Your risk of developing heart disease depends on several factors, such as your body weight and your blood pressure levels and blood sugar levels.

Studies show that consuming whey protein may help reduce certain heart disease risk factors, such as high blood pressure, blood sugar, and blood lipid levels. 

A 2018 review of nine studies found that participants who were supplementing with whey protein experienced improvements in heart disease risk factors including blood pressure, glucose, heart-protective HDL, and total cholesterol.

A 2020 review of 22 studies also found that consumption of whey protein resulted in significant reductions in the long-term marker of blood sugar control hemoglobin A1c (HbA1c) as well as triglyceride levels, total cholesterol, and LDL cholesterol compared to placebo treatments. 

Are There Side Effects of Taking Whey Protein?

Whey protein is generally considered safe and isn’t associated with many side effects. However, it’s not the right choice for everyone.
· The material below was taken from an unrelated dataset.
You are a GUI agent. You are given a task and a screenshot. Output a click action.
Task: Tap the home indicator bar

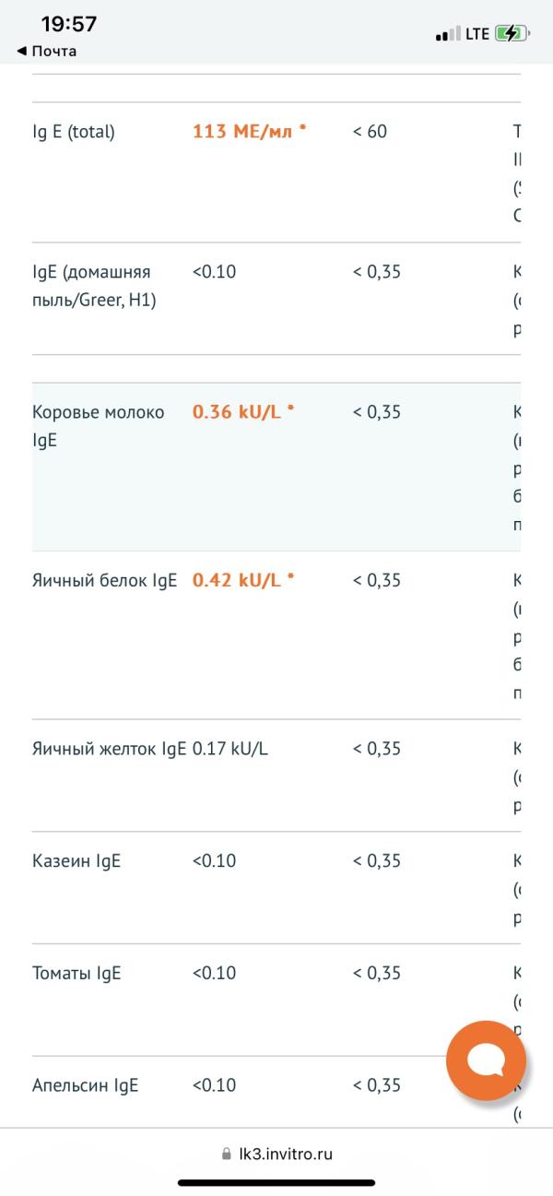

  • It isn’t appropriate for vegans: Whey protein is derived from the milk of animals, such as cows and goats, so it’s not appropriate for people who exclude animal products from their diets. 
  • It may cause acne in some people: Whey protein may promote the production of hormones such as IGF-1, which could contribute to acne development. A 2013 study in 30 people between the ages of 18 and 45 found that whey protein use was associated with the onset of acne over a 2-month period. 
  • May cause digestive upset: People who have a hard time digesting the milk sugar lactose may experience digestive symptoms like bloating and gas after consuming lactose-containing products, such as whey protein concentrate. People who are lactose intolerant should choose lactose-free protein powders such as pea protein or opt for a lactose-free whey protein product. 

It’s also important to note that whey protein isn’t safe for children and adults who have an allergy to milk. Milk allergy is much more common in children, but can impact adults as well.
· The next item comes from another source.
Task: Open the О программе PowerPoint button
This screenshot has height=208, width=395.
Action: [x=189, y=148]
People who are allergic to milk should avoid milk and products derived from milk, including whey protein. 

Lastly, some whey protein products are high in added sugar, which should be kept to a minimum in order to promote optimal health. When shopping for whey protein products, it’s best to choose an unsweetened product or opt for a whey protein flavored with a natural sweetener like monk fruit. 

How Much Protein Do You Need?

You need to take in a certain amount of protein every day in order to meet your body’s needs. The recommended dietary allowance (RDA) for protein is currently set at 0.8 grams per kg (g/kg) of body weight (0.36 grams of protein per pound (g/lb)). However, even though you may think of this as the amount of protein you should be aiming for on a daily basis, the RDA is actually the minimum intake necessary to meet the body’s amino acid requirements, maintain nitrogen balance, and prevent muscle loss.
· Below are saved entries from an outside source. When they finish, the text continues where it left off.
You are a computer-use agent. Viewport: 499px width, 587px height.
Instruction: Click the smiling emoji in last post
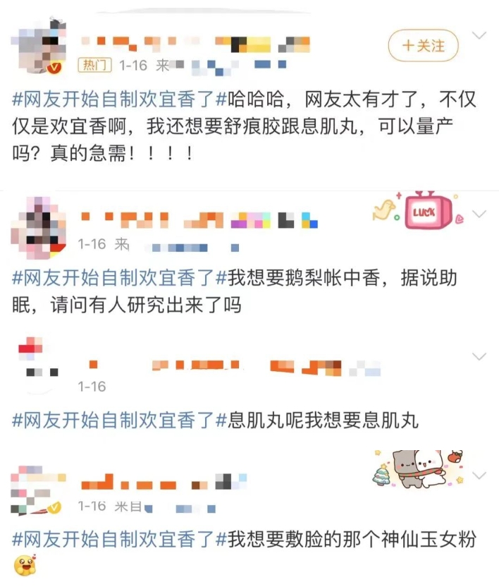(x=25, y=565)
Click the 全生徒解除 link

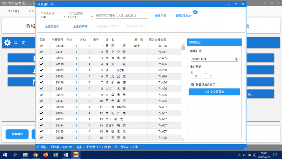tap(80, 26)
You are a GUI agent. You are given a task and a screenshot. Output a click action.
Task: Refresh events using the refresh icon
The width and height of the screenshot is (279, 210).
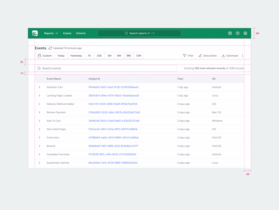coord(50,48)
This means that most people need to take in more protein than the current RDA to promote optimal health. Experts suggest that the people who are physically active should take in between 1.2-2.0 g/kg per day (.54-.9 g/lb), while athletes and people who are trying to build muscle may need to take in more than 2.0 g/kg per day (.9 g/lb).

Using whey protein is an easy way to meet protein requirements, especially for people with elevated protein needs, such as athletes and people trying to gain muscle mass. 

A Quick Review

Whey protein is a popular dietary supplement that’s often used by people who want to build and maintain muscle mass.

In addition to supporting a healthy body composition, supplementing with whey protein may help you lose body fat and lower your risk of heart disease by improving heart disease risk factors like high cholesterol and blood pressure levels. 

While whey protein is generally safe and well-tolerated, it may increase the risk of developing acne in some people and isn’t appropriate for vegans or people who are lactose intolerant. Whey protein should also be avoided by those with a milk allergy.

If you’re interested in supplementing with whey protein, opt for an unsweetened whey protein product and try adding it to smoothies, shakes, and even recipes like oatmeal for a quick protein boost.